Just a brief thought about prostrations.

This is how we do prostrations in the Chan tradition, though it is common to use a special bench to lessen the physical strain.

In the Eighty-Eight Buddhas Repentance Ceremony, there are over 100 prostrations. It is common for monastics to make 108 prostrations per day, according to a tradition that says that there are 108 defilements, for which the 108 prostrations are purifying.

This is great exercise.

At LOTUS, everyone is welcome to make a profound bow instead of a full prostration, because all those prostrations can be physically taxing.

I personally encourage everyone to do the prostrations as not only an act of devotion, but also as physical exercise. Doing them is very good for your legs.

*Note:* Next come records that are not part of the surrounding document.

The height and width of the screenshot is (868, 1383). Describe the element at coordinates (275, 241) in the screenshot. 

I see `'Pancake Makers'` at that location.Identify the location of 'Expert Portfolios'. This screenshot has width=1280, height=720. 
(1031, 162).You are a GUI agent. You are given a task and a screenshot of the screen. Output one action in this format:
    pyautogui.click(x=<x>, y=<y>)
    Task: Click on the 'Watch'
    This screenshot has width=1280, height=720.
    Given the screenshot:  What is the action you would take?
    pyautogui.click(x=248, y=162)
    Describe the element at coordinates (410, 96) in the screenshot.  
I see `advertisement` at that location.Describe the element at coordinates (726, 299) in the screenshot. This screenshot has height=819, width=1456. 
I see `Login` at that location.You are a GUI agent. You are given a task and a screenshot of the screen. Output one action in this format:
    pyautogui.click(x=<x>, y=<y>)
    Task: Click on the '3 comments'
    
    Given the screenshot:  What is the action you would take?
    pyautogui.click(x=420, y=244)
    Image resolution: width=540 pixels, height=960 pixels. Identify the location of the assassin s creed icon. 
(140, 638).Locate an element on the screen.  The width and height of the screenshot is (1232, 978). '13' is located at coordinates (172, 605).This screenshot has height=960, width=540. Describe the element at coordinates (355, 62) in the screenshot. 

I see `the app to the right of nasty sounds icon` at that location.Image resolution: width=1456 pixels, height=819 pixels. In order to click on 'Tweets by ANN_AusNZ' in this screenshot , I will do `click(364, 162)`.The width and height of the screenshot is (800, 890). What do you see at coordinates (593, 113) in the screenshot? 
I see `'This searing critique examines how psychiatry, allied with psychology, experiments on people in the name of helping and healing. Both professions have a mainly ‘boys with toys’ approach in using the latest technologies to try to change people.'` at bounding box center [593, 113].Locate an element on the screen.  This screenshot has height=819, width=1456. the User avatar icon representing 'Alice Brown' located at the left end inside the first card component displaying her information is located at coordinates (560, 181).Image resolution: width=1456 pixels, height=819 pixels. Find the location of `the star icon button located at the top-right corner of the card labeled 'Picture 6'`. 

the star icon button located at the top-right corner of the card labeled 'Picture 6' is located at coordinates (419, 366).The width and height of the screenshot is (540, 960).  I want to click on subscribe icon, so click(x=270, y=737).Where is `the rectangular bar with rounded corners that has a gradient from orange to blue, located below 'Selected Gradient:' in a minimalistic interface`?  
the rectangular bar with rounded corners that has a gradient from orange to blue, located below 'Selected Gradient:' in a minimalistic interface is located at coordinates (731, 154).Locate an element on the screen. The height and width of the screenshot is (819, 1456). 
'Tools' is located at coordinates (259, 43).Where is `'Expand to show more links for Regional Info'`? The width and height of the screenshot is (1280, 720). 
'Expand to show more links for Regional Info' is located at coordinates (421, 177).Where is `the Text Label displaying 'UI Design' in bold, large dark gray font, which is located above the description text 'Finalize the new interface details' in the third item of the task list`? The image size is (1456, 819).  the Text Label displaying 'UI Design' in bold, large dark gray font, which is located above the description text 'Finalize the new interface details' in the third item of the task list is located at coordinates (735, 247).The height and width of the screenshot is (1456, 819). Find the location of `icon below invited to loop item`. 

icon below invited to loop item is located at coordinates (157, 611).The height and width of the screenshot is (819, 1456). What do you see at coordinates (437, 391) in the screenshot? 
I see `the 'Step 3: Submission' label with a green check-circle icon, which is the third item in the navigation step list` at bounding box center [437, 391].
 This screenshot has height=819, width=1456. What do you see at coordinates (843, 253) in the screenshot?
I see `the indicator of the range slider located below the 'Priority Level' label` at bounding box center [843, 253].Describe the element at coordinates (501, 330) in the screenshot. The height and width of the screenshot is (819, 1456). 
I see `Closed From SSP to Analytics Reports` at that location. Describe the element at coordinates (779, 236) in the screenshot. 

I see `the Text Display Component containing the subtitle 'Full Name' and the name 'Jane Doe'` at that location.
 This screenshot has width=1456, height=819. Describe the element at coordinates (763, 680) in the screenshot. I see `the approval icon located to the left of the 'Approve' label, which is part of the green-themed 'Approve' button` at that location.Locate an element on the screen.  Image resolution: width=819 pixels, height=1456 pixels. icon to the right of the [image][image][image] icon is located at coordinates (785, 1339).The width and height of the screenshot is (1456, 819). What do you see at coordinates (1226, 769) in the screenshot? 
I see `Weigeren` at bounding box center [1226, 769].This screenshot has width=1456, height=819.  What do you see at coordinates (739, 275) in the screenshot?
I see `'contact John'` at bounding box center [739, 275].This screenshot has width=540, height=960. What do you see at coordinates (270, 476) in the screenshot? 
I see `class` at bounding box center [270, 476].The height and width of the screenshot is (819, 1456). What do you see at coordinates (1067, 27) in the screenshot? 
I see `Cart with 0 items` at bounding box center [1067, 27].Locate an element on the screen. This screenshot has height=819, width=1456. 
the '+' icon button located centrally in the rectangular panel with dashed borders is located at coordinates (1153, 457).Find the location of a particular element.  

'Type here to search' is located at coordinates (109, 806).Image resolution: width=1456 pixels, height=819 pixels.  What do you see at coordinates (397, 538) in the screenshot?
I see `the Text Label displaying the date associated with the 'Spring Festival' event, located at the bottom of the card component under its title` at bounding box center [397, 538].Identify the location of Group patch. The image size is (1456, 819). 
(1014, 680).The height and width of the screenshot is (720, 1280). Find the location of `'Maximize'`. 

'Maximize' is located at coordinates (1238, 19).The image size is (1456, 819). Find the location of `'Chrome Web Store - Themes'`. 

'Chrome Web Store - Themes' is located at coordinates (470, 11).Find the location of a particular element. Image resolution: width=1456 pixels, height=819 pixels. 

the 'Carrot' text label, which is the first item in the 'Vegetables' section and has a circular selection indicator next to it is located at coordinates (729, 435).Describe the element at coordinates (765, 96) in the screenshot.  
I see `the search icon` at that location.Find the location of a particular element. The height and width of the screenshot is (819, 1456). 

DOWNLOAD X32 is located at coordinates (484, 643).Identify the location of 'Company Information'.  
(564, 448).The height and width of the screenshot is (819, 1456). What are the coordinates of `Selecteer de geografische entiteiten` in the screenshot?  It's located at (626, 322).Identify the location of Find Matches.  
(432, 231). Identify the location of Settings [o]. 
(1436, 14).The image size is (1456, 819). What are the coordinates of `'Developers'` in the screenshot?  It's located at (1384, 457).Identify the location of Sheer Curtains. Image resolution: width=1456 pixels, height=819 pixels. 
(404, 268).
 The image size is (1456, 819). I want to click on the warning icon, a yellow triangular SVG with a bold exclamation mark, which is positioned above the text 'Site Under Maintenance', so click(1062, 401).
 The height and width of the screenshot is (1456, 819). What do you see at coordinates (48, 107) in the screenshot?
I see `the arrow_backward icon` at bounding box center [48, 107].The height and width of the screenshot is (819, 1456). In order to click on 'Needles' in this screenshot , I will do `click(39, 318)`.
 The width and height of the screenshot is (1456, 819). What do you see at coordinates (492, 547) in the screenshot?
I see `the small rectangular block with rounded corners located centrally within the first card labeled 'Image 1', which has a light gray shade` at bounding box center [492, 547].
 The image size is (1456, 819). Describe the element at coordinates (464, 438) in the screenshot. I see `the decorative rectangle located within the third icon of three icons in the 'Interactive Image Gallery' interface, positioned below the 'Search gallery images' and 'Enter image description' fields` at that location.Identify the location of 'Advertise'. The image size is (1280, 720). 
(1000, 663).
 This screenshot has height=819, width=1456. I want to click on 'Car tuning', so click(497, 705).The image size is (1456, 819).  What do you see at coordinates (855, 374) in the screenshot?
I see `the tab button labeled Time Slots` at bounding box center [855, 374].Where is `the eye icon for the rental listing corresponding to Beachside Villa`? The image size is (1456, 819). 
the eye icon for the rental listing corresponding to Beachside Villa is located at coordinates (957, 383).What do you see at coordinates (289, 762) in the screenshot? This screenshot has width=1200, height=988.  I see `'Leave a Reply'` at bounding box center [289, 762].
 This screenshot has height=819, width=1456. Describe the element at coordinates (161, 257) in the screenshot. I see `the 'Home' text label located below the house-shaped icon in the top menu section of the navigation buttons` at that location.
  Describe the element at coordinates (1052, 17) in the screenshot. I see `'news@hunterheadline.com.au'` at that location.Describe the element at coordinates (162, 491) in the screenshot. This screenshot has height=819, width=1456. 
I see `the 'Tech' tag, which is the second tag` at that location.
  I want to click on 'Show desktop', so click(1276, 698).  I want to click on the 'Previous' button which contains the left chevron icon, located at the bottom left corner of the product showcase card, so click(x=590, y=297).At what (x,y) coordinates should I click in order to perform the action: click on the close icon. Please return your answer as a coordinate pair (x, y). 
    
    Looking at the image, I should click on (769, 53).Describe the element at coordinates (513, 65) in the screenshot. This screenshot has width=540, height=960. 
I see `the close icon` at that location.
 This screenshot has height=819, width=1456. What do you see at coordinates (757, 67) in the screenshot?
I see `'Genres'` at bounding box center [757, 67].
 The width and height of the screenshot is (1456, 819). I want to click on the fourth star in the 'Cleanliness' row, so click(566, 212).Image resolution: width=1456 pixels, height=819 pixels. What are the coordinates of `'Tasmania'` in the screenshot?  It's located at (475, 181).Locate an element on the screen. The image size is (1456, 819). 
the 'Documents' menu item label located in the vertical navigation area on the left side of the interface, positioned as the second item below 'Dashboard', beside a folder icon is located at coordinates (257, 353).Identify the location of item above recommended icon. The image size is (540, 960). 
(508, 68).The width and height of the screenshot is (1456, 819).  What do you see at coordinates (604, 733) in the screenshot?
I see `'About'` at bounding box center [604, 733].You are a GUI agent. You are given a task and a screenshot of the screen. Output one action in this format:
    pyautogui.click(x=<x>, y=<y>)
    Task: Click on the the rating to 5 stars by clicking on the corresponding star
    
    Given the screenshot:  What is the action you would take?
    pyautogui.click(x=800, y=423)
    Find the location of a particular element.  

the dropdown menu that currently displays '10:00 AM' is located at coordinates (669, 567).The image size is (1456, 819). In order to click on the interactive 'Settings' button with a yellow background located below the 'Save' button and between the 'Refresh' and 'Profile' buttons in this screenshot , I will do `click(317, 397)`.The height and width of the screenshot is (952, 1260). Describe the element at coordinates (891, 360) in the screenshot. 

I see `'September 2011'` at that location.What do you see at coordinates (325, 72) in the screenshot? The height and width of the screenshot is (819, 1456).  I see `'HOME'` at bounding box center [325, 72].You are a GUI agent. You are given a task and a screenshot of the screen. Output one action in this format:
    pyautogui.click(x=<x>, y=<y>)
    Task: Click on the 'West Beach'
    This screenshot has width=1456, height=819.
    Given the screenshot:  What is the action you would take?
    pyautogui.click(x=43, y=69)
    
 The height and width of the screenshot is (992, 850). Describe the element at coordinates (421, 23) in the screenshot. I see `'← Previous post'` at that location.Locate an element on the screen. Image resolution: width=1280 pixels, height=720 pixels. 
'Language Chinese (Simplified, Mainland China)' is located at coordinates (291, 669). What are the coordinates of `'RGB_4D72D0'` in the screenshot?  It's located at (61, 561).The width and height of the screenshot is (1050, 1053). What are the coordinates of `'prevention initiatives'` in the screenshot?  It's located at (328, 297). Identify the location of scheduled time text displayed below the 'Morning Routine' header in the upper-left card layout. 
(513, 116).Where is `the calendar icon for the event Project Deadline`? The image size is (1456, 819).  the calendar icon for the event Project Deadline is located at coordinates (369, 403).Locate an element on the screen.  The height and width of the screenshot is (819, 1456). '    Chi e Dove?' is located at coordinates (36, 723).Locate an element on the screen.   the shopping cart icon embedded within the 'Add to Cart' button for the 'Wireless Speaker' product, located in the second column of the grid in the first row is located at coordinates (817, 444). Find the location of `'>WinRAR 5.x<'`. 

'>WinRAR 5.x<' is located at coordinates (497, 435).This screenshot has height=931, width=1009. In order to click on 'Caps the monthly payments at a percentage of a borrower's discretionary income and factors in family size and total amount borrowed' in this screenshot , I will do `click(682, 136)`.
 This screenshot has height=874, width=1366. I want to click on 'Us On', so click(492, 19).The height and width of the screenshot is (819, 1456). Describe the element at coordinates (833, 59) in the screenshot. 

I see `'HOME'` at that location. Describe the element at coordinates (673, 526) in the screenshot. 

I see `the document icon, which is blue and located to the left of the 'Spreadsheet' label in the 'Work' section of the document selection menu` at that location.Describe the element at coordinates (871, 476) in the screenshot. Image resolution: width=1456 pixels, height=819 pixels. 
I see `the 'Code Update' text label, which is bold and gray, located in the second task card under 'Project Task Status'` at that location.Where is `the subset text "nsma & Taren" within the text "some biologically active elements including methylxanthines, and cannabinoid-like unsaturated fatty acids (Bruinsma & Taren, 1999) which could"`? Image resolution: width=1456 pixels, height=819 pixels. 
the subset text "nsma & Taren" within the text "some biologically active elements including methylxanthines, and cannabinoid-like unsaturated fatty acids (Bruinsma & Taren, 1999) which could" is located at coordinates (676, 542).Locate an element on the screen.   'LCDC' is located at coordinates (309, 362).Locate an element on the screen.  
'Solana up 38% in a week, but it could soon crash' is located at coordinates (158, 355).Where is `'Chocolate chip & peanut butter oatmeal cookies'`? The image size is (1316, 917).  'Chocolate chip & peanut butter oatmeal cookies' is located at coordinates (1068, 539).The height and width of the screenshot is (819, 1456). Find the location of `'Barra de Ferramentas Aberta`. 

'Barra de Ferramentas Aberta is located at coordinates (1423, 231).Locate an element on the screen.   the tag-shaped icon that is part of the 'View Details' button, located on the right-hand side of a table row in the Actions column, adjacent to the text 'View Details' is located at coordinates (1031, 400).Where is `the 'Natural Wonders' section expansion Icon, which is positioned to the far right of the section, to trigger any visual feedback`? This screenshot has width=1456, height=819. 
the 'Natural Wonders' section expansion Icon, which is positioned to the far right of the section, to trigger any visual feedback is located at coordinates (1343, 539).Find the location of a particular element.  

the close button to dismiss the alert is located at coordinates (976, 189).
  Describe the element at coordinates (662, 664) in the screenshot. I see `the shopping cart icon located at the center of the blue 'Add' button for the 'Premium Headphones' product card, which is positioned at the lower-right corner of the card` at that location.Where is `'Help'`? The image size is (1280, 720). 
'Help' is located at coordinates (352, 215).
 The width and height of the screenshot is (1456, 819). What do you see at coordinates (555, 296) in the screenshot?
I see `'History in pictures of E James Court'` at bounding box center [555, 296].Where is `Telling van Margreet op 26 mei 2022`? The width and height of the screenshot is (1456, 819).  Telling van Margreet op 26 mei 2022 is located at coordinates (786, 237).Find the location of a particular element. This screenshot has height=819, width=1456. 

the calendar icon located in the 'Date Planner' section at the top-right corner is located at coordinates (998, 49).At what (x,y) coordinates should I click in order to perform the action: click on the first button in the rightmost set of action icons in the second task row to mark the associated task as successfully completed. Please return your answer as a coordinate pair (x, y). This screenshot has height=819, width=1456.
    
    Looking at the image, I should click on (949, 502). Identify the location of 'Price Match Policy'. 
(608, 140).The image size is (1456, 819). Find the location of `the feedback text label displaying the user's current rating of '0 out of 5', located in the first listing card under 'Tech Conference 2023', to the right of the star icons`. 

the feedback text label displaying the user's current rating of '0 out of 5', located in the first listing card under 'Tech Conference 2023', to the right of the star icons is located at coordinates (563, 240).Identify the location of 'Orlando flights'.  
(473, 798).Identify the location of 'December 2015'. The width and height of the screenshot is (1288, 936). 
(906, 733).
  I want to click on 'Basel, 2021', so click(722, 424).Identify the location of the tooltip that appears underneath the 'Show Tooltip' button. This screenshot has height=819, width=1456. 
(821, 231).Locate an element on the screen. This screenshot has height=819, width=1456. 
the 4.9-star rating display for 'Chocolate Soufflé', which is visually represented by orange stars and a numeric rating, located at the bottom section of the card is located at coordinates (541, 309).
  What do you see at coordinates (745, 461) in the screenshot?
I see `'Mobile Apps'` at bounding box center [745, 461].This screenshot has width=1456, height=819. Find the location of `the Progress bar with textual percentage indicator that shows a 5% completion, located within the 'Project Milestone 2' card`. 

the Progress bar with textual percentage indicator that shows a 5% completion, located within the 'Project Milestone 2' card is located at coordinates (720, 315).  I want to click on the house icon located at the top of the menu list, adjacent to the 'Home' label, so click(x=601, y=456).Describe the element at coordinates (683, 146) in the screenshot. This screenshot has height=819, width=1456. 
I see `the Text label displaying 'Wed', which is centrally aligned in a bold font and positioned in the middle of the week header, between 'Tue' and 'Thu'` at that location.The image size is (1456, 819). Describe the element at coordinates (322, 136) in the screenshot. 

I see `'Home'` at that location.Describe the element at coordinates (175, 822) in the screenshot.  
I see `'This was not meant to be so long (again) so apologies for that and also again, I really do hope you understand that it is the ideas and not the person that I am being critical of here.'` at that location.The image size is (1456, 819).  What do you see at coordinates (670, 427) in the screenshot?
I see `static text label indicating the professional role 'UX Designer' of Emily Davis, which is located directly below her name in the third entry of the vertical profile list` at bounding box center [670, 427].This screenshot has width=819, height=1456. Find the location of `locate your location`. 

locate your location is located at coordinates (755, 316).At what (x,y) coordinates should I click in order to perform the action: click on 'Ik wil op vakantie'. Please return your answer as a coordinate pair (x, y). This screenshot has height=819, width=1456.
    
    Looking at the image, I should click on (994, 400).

Doing 108 prostrations should take about 30-40 minutes, or the length of most workout routines. There are many devotional videos of that length available on YouTube that include chanting and bells to indicate the beginning of a prostration. I jokingly call these “Buddhist workout videos…” but not too jokingly.

They should be done slowly and deliberately, as is seen in the video above. This is not only reverent and promotes present moment awareness, but is also safer and promotes good physical health.

I first heard the term “Buddhist Calisthenics” from a few monks. They use the term to refer to the practice of doing 108 prostrations. One of them considered that the discipline may have actually had physical health as a primary intention, since monks spend so much time sitting down in one place.